_What you need to do_
Go through the data below and copy each line where the word "computer" occurs.

_Information given_
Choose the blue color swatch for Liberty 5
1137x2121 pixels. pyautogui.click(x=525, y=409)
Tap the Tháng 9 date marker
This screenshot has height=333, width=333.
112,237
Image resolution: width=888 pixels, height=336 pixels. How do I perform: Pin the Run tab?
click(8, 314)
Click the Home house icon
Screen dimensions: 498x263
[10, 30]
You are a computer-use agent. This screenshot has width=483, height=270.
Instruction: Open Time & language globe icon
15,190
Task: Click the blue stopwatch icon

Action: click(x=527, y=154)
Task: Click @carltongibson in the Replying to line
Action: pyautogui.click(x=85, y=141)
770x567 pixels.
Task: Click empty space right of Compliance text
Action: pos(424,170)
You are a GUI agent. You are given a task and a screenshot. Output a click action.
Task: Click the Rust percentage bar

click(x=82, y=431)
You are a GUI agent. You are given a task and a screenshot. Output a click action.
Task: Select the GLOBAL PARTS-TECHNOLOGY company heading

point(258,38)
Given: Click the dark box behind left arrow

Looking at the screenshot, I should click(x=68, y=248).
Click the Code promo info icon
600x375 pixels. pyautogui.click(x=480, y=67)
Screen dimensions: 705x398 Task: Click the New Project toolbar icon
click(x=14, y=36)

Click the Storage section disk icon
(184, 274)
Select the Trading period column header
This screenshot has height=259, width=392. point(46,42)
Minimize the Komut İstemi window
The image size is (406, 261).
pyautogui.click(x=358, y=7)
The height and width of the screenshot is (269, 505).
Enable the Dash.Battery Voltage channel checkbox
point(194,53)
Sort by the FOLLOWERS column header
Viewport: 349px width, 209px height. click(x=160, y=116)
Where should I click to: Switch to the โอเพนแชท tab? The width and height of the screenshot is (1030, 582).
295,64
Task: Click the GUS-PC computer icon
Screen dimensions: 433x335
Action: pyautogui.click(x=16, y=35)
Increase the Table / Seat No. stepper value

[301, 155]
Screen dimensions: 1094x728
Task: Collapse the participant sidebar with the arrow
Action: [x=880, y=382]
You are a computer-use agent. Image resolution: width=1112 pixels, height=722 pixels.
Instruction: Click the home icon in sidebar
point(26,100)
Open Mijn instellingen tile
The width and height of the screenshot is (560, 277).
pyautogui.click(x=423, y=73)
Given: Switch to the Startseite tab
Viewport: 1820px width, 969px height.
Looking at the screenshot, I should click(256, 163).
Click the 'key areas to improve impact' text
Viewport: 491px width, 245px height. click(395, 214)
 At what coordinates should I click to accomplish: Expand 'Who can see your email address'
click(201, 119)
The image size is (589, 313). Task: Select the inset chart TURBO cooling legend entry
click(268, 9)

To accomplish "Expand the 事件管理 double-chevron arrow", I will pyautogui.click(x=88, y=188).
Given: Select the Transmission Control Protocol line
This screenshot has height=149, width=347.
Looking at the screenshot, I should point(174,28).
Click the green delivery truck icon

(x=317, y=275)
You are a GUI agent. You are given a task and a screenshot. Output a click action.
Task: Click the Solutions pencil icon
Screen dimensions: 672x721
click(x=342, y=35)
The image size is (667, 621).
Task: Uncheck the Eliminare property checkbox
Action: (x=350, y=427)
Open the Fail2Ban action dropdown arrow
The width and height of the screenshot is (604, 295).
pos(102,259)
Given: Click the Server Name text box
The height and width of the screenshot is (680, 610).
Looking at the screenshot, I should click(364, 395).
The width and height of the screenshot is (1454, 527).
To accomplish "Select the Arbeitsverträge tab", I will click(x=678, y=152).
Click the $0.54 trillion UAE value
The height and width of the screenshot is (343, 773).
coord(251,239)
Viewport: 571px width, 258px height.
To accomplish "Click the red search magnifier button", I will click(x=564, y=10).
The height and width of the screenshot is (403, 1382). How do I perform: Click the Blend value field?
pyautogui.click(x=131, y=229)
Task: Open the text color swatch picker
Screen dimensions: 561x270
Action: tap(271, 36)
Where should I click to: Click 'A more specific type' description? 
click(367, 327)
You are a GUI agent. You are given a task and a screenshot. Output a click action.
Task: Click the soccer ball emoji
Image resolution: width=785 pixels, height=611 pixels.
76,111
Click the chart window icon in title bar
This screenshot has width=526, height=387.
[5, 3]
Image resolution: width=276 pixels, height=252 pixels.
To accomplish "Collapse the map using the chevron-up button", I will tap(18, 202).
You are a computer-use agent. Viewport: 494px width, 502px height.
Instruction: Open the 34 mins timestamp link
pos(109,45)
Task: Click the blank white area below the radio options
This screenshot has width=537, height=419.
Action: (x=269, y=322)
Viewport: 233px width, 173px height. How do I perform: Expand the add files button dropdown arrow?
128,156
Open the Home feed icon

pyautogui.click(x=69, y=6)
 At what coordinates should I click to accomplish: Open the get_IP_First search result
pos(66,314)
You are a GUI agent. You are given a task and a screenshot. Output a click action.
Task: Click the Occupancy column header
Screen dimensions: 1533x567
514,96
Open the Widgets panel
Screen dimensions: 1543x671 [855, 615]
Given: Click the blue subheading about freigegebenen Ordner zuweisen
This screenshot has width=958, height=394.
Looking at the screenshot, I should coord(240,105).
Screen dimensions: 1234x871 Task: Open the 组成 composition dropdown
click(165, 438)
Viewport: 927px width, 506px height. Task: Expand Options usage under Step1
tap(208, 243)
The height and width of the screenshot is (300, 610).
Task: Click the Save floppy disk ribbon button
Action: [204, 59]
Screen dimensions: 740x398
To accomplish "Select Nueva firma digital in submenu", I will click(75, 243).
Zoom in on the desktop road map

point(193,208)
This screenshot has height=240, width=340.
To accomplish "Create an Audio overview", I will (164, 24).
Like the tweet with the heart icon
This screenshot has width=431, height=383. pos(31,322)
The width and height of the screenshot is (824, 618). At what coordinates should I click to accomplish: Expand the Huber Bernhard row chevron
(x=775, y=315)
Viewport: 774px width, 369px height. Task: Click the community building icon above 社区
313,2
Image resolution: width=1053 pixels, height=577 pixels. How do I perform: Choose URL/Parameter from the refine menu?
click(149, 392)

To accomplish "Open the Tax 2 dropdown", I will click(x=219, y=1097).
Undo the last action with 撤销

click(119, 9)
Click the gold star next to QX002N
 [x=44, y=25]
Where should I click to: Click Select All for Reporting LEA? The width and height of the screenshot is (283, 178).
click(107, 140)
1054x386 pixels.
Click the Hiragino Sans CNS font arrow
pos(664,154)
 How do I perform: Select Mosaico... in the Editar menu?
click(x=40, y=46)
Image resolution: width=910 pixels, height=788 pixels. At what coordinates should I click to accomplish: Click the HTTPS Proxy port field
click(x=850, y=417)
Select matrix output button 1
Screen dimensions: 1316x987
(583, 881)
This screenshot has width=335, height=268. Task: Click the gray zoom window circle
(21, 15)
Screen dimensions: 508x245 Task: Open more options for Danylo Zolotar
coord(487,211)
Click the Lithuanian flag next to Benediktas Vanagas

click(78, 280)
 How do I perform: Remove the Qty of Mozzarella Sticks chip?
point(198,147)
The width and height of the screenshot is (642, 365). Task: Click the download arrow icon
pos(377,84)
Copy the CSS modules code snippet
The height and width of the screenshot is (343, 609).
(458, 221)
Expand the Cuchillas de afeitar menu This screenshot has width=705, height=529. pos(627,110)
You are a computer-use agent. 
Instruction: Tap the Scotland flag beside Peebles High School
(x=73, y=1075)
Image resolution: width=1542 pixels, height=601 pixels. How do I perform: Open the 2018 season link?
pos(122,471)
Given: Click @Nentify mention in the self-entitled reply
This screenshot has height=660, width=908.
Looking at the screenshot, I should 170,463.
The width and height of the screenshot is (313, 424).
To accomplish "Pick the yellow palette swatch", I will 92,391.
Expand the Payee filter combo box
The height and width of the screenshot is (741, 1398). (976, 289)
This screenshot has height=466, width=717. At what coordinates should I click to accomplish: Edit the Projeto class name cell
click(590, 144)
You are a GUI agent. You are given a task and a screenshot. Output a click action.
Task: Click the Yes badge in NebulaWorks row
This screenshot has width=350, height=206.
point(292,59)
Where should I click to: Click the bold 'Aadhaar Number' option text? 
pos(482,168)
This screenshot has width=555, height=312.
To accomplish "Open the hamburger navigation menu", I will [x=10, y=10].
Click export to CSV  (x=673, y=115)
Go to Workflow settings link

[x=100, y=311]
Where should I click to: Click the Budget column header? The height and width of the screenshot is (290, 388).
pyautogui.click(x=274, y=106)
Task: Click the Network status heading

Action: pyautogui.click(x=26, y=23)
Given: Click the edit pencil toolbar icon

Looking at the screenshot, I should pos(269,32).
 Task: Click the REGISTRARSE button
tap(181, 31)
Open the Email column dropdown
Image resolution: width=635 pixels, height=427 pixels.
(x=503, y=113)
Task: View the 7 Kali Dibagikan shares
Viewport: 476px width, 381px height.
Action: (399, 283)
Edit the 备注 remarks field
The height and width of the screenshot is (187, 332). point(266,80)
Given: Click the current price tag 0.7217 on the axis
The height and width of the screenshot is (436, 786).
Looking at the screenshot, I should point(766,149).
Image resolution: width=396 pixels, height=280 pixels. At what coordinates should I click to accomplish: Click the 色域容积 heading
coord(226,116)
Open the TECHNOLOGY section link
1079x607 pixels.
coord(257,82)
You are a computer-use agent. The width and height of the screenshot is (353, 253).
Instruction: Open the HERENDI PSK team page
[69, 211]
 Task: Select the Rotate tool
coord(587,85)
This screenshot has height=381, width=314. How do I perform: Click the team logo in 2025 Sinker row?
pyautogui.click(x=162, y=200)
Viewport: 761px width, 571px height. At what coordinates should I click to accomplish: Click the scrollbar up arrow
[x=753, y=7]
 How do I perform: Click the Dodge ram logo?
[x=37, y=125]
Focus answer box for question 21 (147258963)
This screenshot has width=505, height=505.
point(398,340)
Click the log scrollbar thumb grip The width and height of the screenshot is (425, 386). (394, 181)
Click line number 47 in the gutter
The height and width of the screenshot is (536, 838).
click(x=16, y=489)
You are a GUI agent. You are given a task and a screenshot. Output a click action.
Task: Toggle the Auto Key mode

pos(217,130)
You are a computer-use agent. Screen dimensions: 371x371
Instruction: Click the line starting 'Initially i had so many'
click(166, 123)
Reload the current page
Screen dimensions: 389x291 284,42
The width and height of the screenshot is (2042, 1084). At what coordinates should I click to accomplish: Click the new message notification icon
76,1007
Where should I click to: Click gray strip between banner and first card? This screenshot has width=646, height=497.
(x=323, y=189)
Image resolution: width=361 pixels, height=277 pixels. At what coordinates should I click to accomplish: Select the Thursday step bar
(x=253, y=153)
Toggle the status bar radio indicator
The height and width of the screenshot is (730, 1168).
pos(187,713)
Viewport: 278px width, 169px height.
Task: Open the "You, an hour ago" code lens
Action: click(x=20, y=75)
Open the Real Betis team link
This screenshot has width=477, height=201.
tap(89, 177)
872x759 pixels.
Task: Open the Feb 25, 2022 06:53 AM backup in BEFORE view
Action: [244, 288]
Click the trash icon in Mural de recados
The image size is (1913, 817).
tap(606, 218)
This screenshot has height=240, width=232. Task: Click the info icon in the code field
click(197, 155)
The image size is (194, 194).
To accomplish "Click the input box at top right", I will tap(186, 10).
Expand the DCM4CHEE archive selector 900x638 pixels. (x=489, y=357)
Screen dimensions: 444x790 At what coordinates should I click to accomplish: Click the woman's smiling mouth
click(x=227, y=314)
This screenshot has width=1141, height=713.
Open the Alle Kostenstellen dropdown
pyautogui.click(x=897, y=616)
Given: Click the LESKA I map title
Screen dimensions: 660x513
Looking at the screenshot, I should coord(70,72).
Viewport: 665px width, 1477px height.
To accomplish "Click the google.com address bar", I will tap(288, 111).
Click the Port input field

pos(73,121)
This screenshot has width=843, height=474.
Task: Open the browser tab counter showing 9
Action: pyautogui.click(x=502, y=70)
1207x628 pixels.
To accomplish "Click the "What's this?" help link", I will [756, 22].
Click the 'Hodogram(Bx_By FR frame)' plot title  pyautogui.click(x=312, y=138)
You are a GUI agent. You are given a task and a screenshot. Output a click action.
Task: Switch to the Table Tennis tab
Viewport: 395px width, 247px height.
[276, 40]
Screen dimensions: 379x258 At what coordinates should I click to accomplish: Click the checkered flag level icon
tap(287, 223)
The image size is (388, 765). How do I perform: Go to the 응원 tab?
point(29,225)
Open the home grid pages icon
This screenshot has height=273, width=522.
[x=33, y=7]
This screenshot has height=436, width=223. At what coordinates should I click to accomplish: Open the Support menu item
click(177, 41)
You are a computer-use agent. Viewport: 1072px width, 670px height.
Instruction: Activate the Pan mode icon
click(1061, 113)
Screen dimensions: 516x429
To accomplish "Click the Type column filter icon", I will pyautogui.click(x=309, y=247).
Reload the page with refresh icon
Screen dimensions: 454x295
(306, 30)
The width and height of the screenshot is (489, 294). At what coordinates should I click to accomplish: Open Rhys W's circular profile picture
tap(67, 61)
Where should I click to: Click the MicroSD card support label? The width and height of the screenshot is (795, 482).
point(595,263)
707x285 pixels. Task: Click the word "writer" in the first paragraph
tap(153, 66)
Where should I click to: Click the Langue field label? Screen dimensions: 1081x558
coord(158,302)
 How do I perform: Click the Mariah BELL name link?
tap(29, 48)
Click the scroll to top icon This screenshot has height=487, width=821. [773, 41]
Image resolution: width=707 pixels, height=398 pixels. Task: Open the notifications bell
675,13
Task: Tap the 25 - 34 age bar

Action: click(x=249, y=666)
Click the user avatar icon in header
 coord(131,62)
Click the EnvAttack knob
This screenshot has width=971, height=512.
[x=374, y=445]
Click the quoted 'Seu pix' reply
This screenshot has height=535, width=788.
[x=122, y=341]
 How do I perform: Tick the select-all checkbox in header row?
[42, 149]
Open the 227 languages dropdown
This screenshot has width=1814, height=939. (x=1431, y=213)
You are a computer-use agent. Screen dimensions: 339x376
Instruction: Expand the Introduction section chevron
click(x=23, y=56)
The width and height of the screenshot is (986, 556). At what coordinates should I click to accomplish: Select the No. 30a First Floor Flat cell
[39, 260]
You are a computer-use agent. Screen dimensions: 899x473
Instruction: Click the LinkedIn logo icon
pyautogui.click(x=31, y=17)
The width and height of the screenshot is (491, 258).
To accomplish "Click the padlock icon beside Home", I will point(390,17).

_Task response_
You are a computer-use agent. This screenshot has width=483, height=270.
Task: Click the GUS-PC computer icon
You are a computer-use agent. Image resolution: width=1112 pixels, height=722 pixels.
You are a computer-use agent. Viewport: 494px width, 502px height.
You are a computer-use agent. 
You are a computer-use agent. The width and height of the screenshot is (353, 253).
You are a computer-use agent. Screen dimensions: 371x371
You are a computer-use agent. Viewport: 1072px width, 670px height.
You are a computer-use agent. Screen dimensions: 339x376
You are a computer-use agent. Screen dimensions: 899x473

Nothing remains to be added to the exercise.